:: INSTRUCTIONS TO FOLLOW ::
Count the lines in the entries below that contain the word "click", and give only that number.

:: DATA ::
┌──

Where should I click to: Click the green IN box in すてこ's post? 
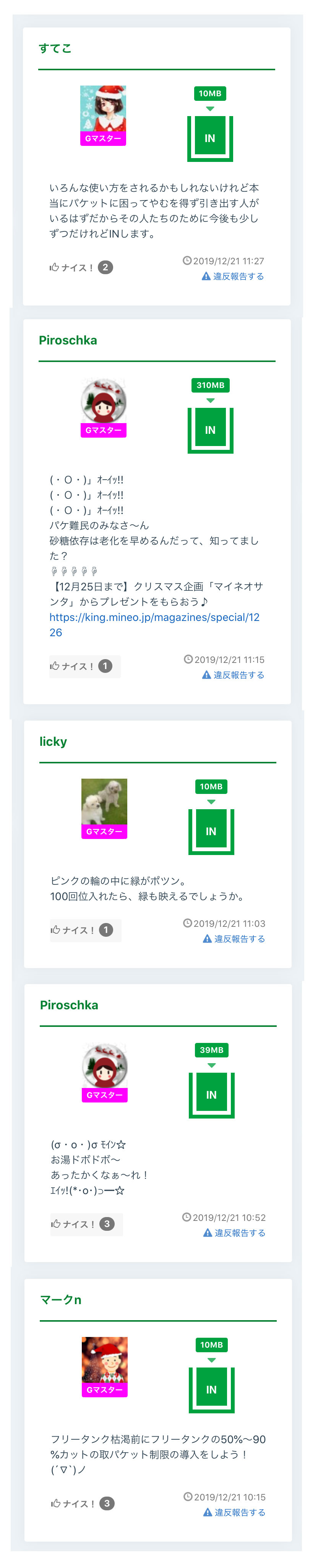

└──
┌──

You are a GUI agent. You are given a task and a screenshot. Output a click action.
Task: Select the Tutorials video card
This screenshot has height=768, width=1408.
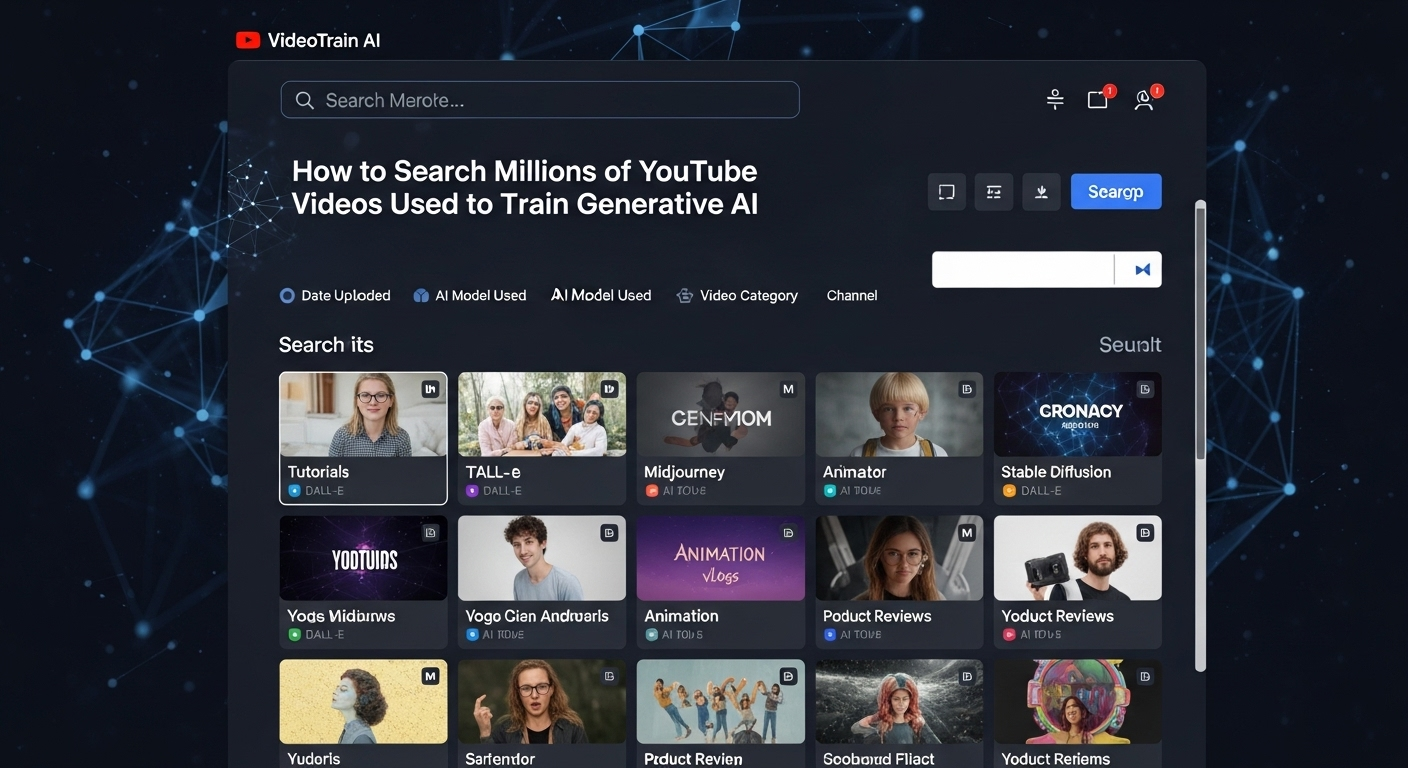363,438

└──

:: IN RESPONSE ::
2